→ TASKS TO PERFORM
• A. Decide whether each statement agrees with the post on sports viewership demographics. Answer yes or no for each, quoting the words of the post that settle it: (i) The viewership figures come from 2012-13. (ii) Golf had a larger share of viewers under age 34 than NASCAR. (iii) Under-34 viewers made up 24% of MLB's audience at the time.
• B. Carry the post on sports viewership demographics forward, picking up after its final sentence.

→ DOCUMENT SEGMENT
I actually found some great demographic info (age, race/ethnicity, gender, income) for the Nielsen viewership of the NBA, MLB, NHL, NASCAR, golf, college football bowls, NCAA Tournament and MLS here:
https://www.theatlantic.com/business/arc...ns/283626/
It's data from 2012-13, but the age 2-17 and age 18-34 ranges from that time are pretty close to tracking with the Generation Z and Millennial generations, respectively. You can see where the interest from young people back then are now translating into a different sports pecking order today.
It essentially backs up my anecdotal observation: at that time, only 14% of NASCAR viewers were under the age of 34 (which effectively constitutes today's under 40 crowd), which was the lowest of any of the sports that they evaluated with the exception of golf at 12%. In contrast, 45% of NBA viewers at the time were under the age of 34 (and that's coming from a much higher number of sheer viewers), which is why I've long said that if I was a multi-billionaire, the best long-term pro sports investment out there is to buy an NBA team. Even MLB was at 24% of their viewers being under the age of 34 at the time.

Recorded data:

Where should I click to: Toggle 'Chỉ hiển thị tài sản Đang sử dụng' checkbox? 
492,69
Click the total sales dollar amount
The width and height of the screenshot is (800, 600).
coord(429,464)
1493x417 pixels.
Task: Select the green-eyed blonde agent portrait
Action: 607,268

→ ANSWERS FOR THE EXERCISE
• A.
(i) Yes: "It's data from 2012-13"
(ii) No: "only 14% of NASCAR viewers were under the age of 34 (which effectively constitutes today's under 40 crowd), which was the lowest of any of the sports that they evaluated with the exception of golf at 12%"
(iii) Yes: "Even MLB was at 24% of their viewers being under the age of 34 at the time."

• B.
Meanwhile, NASCAR also had the lowest percentage of over $100,000 income viewers of the sports that they evaluated at 14%. In contrast, golf had 27% of its viewers with over $100,000 in income. Interestingly, the NHL actually had the highest percentage of six figure income viewers at 33%.
Essentially, NASCAR didn't attract younger members of the Millennials and Generation Z back then, which means they're much more unlikely to be watching NASCAR today when they now are starting or in the middle of their careers earning higher incomes. Meanwhile, NASCAR is the worst of the sports evaluated at attracting higher income viewers.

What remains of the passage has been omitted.